The front of the bottom rib should line up with the pelvis. Your clients can be cued to adjust their ribs throughout the day for all-day core muscle firing.
It is important to consider how postural alignment affects tissue loads, especially in the case of diastasis recti. An anteriorly displaced pelvis (thrust) can increase the load to the linea alba, as can an elevated rib cage. Both of these postural habits increase the abdominal contents’ pressure against the linea alba and change the angle of the core’s muscular attachments. Altered abdominal geometry decreases the rectus abdominis’s leverage, making it more difficult for this muscle to deal with the constant load.
Of course, the human body can safely move through many positions that increase intra-abdominal pressure or displace the ribs and pelvis. Problems arise when these kinds of postures are used excessively throughout the day, for years or decades.
Give Your Client an Alignment Makeover
Alignment adjustment #1. Backing the pelvis up until it stacks vertically over the ankles is a simple and instant way to decrease the load to the anterior abdomen. In bare feet or zero-rise (minimal) footwear, clients should be instructed to back the pelvis up until the hip joints stack vertically over the ankle joints. It should be easy to lift the toes.

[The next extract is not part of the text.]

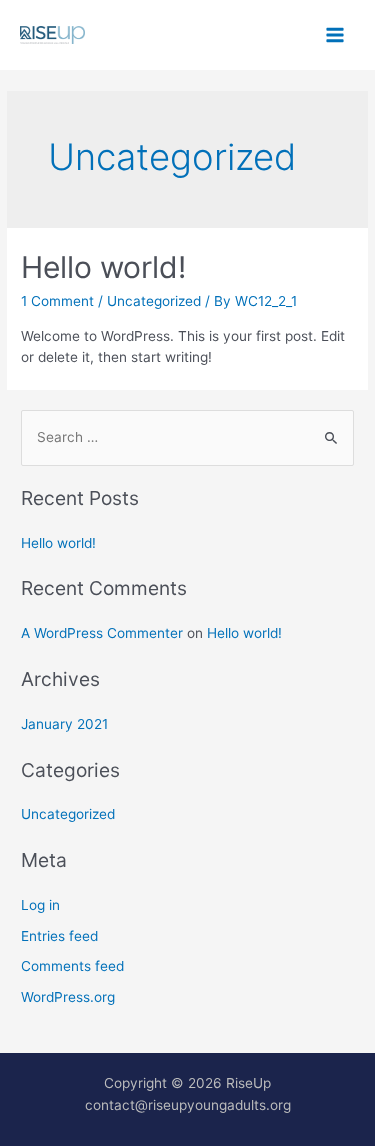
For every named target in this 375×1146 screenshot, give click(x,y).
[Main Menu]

Alignment adjustment #2. The most inferior bony protrusion of the anterior rib cage—the lowest part of the rib cage on the front of the body—should stack up just above the anterior superior iliac spine of the pelvis. The habit of lifting the chest to achieve “good posture” or to aid in flattening the appearance of the stomach is a large contributor to diastasis recti. Lowering the ribs until the sternum is perpendicular to the ground can, like adjusting the pelvis, instantly decrease the load to the linea alba. (Making this adjustment will also alert clients to the shoulder girdle tension lurking in the body. Rib thrusting is a common, often subconscious skeletal adjustment to mask hyperkyphosis and unyielding tightness in the chest musculature.)
Do More Than Just
Postural advice might not seem as effective as specific exercises to target core muscles, but if you don’t alert your clients to the habits that created the separation in the first place, they could be chasing repair indefinitely. The time they spend standing or walking in their improved alignment will typically exceed the time they’ve set aside for exercise. They’ll thank you for alerting them to new ways to load the body outside of your private sessions.
Get Muscle to Lengthen
The muscles that create the walls of the abdomen should be strong as well as supple. Hypertonicity of the muscles—meaning the muscles do not lengthen properly—will exacerbate abdominal separation. Imagine your guts pressing forward into the anterior abdominal wall. Ideally, the rectus abdominis should lengthen in response to this increase in pressure. When the the muscle does not lengthen easily, the forward pressure of the abdominal contents has no choice but to concentrate on the weaker area between the two “pillars” of tension—the linea alba.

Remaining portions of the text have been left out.